Chủ Nhật, 2 tháng 3, 2014

Pioneer Generation Package welcome, but inadequacies remain: Opposition

SINGAPORE — This year’s Budget “seems to be overly focused” on the Pioneer Generation Package, such that the future needs and challenges of other Singaporeans in healthcare, education and transport appear to be overlooked, an opposition party said yesterday.


Issuing its response to Budget 2014 announced last Friday by Deputy Prime Minister Tharman Shanmugaratnam, the National Solidarity Party (NSP) yesterday called for better healthcare via the development of more polyclinics, more hospital beds and the enhancement of the Community Health Assist Scheme that subsidises visits to participating general practitioners. Subsidies for individuals on the scheme with three or more chronic illnesses, or with disabilities, should be doubled, the party said.



On education, the NSP proposed that kindergarten education be made compulsory and that pre-primary education be nationalised, even as it noted that the Education Ministry has done “relatively well” in steering the education system towards a meritocracy based on effort.


To address low fertility rates and the stress of parents planning for their children’s education, the party proposed higher tertiary education fee subsidies for the second child of a household, and full subsidies for the third and subsequent children.


As for the S$9 billion Pioneer Generation Package — for seniors born in 1949 or earlier and who became citizens before 1987 — the NSP said it will alleviate some concerns of older Singaporeans, especially on the affordability of healthcare.


A “long-overdue gesture”, it nevertheless missed the opportunity to lay the foundation for a more gracious society, said Party Secretary-General Jeannette Chong-Aruldoss.


Speaking to reporters, she said: “The (package) is premised on rewarding a generation of people who had sacrificed much towards the economic success of Singapore. It is not centred on taking care of our senior citizens regardless of their contribution. A kind and gracious society takes care of its elderly because they are our elderly, regardless what they had given when they were younger.” The NSP suggested an inflation-indexed social pension scheme for seniors.

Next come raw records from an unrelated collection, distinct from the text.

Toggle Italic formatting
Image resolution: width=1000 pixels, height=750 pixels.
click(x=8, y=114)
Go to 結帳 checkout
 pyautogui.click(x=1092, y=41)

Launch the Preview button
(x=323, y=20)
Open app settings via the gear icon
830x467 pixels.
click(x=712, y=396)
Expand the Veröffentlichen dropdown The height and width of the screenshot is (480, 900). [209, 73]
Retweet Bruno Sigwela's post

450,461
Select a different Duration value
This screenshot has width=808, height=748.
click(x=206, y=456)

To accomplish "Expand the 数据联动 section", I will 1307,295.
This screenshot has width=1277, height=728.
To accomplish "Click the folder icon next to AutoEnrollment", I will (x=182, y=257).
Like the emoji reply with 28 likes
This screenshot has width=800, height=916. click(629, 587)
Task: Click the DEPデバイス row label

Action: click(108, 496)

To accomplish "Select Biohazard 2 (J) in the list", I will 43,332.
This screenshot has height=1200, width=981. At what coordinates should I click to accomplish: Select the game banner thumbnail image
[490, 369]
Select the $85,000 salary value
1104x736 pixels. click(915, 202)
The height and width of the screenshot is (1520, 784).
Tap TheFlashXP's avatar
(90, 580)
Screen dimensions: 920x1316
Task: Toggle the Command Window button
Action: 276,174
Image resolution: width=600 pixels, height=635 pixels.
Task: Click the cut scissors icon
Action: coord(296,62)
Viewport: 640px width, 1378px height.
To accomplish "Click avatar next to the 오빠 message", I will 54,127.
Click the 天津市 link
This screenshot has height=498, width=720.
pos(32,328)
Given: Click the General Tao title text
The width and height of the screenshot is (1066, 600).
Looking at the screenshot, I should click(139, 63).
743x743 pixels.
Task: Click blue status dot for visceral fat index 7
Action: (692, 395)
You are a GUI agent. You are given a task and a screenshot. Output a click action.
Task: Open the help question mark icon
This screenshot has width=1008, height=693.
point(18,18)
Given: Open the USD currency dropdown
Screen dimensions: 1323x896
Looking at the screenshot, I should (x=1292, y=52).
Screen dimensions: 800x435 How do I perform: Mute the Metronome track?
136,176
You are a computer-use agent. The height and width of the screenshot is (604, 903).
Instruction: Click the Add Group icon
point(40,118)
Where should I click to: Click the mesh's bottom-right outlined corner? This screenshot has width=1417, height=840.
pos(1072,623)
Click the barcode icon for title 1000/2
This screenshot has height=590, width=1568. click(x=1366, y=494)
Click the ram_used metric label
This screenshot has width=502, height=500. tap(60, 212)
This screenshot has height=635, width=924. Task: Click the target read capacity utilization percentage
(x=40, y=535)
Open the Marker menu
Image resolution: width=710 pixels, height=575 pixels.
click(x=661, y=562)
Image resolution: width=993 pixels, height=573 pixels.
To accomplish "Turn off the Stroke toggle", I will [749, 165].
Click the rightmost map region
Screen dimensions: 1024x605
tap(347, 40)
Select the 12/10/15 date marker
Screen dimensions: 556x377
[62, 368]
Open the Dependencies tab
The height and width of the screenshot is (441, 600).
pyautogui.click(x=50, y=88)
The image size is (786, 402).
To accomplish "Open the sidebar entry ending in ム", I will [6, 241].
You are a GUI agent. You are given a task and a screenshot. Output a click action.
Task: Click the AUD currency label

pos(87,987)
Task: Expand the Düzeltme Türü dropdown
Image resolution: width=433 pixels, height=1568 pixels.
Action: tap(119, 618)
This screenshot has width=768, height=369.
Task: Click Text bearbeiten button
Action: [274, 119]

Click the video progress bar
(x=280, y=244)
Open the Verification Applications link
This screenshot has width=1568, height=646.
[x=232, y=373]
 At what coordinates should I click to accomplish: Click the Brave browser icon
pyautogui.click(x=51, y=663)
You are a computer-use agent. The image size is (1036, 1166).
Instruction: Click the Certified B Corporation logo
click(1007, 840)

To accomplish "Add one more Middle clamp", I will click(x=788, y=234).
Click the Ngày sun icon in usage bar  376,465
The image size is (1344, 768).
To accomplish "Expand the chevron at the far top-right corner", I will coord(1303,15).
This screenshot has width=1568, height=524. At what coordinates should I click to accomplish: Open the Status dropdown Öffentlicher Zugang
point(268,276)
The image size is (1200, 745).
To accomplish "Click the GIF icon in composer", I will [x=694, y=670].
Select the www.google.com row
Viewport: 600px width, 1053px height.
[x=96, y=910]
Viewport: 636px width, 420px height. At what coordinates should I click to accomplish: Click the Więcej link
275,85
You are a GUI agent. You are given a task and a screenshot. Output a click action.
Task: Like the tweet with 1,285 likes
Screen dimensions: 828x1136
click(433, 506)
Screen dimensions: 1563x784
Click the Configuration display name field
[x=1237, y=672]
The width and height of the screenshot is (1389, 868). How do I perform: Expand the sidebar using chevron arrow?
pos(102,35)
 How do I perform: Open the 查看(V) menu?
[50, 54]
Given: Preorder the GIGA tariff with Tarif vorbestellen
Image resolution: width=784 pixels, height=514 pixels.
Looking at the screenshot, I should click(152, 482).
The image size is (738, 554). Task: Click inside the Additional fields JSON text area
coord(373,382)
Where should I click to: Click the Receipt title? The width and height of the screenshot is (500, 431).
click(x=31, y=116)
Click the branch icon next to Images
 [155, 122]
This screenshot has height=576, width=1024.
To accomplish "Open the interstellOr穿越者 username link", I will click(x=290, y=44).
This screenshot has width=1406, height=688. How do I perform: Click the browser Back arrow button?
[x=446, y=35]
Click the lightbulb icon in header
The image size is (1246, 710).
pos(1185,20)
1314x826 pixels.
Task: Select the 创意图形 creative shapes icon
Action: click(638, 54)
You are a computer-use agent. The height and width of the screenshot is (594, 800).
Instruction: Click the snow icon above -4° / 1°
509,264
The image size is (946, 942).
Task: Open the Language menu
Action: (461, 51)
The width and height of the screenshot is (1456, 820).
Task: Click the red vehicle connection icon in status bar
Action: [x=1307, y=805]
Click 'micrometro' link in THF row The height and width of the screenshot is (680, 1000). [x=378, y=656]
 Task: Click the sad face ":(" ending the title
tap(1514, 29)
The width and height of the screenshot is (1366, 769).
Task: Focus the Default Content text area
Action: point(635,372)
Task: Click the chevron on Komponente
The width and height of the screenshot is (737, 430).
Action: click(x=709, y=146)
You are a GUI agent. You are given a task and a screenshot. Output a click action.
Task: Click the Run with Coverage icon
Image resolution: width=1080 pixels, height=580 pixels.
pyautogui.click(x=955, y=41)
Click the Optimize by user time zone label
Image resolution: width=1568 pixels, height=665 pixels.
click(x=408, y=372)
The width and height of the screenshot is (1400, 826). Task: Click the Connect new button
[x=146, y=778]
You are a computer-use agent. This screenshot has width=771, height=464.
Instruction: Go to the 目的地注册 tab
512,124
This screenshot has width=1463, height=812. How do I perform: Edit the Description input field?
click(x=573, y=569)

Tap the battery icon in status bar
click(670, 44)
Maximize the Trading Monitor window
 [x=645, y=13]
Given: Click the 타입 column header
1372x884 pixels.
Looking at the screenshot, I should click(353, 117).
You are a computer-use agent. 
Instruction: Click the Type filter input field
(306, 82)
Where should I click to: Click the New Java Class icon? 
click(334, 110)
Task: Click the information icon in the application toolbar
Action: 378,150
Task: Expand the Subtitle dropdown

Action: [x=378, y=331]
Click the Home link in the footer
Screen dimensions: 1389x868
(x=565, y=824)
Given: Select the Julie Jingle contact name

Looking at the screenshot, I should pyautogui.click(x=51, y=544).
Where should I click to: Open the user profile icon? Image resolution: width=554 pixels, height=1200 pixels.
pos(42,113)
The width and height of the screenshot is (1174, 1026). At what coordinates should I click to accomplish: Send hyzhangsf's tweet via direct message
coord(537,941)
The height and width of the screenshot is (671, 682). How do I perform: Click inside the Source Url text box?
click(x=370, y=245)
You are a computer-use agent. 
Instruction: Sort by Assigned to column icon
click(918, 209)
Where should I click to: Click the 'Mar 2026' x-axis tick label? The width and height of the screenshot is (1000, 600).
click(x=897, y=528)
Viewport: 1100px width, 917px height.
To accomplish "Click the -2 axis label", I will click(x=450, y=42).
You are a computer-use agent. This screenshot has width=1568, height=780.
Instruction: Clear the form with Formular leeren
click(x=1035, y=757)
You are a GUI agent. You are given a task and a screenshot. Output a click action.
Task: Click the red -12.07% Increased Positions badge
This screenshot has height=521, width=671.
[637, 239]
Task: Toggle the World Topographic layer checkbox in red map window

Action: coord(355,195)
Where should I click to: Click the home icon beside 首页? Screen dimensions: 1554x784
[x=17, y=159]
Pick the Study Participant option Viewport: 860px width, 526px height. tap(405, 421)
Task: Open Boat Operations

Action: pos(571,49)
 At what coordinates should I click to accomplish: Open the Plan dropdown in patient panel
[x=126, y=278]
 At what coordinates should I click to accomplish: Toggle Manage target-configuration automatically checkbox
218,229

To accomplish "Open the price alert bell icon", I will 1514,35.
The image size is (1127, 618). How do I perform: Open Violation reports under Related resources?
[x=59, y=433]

The Singapore Democratic Party (SDP) yesterday welcomed the Pioneer Generation Package’s assistance to the elderly but called it “an ad hoc measure” to address their difficulties. “The package raises an important and rather glaring point about the social security system as a whole. How did it come to the stage where our elderly, having worked their entire lives, find themselves unable to retire with peace of mind?” said Secretary-General Chee Soon Juan.


The SDP called for the release of money from the Minimum Sum Scheme of Central Provident Fund (CPF) accounts, which can be used for the CPF Life annuity or for monthly payouts from one’s draw-down age until funds are exhausted.


Earlier this week, the Singapore People’s Party also issued its response to the Budget, stressing the need for “more substantial and substantive innovation breakthroughs to eventually match the capabilities in other advanced economies”.